[[ Records shown, beginning ]]

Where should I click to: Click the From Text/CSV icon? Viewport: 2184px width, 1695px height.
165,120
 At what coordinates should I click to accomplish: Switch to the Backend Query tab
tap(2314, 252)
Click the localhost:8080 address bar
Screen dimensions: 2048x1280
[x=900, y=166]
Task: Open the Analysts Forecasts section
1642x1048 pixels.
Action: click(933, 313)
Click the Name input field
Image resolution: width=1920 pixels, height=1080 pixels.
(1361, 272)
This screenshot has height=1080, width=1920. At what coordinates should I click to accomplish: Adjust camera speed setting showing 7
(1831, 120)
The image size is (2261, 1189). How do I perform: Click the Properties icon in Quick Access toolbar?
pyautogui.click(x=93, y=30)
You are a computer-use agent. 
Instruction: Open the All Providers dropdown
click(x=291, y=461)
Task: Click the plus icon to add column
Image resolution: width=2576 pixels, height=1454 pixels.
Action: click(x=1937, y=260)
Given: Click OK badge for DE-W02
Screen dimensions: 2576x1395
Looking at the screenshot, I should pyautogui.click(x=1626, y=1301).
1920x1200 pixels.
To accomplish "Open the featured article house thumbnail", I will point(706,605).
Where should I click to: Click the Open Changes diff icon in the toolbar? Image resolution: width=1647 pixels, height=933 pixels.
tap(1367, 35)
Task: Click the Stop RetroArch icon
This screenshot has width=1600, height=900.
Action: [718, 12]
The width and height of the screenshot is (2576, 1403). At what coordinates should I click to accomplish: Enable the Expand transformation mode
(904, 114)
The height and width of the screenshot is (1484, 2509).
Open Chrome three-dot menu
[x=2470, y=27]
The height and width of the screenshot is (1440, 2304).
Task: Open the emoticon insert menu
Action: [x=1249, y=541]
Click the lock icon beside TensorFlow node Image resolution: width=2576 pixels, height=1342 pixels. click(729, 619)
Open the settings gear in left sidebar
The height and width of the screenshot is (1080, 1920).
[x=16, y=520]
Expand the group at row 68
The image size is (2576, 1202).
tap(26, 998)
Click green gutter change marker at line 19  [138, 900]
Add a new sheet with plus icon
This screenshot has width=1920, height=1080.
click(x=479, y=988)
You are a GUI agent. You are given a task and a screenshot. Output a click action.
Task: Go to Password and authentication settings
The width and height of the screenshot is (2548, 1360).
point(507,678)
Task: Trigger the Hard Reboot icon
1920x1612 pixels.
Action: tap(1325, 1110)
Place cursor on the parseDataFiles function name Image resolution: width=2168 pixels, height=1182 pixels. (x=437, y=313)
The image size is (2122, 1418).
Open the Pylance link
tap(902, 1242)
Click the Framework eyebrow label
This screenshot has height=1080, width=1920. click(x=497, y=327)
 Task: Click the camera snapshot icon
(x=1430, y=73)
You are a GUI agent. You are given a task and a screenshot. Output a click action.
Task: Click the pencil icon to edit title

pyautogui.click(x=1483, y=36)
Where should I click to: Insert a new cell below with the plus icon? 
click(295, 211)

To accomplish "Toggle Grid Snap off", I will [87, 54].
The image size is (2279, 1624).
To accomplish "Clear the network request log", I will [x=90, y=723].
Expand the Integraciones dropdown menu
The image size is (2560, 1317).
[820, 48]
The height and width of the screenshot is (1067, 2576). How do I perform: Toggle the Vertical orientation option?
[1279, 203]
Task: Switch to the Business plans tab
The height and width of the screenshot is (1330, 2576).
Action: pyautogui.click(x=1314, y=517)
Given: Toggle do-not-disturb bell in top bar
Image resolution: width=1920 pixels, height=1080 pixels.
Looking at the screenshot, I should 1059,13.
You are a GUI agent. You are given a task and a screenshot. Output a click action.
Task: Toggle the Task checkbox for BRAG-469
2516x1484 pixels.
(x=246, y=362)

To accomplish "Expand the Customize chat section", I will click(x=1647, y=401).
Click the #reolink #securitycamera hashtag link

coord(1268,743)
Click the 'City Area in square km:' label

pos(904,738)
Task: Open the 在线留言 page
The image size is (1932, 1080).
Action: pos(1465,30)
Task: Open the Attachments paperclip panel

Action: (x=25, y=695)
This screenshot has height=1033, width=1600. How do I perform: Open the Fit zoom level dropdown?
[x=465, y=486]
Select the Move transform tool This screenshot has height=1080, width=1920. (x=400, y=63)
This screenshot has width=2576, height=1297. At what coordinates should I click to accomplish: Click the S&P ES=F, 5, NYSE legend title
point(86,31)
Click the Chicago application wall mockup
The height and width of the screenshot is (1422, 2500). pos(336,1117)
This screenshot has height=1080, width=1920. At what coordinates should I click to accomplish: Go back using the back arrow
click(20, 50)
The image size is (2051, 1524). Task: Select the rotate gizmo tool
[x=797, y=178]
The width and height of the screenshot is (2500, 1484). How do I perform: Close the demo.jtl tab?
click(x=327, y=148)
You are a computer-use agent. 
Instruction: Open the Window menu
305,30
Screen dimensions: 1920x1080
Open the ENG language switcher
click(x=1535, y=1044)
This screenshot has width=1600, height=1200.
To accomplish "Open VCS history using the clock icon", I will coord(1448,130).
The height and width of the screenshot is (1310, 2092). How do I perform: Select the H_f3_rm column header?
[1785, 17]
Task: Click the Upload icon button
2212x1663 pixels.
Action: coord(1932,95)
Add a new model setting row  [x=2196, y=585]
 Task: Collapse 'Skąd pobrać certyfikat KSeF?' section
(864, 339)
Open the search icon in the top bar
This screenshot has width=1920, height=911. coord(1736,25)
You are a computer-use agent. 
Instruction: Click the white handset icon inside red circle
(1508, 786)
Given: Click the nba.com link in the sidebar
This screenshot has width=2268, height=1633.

[[ Records shown, end ]]

**Task prompt:** Among the lines above, show every one that contains the string "settings".

**Answer to this task:**
Open the settings gear in left sidebar
Task: Go to Password and authentication settings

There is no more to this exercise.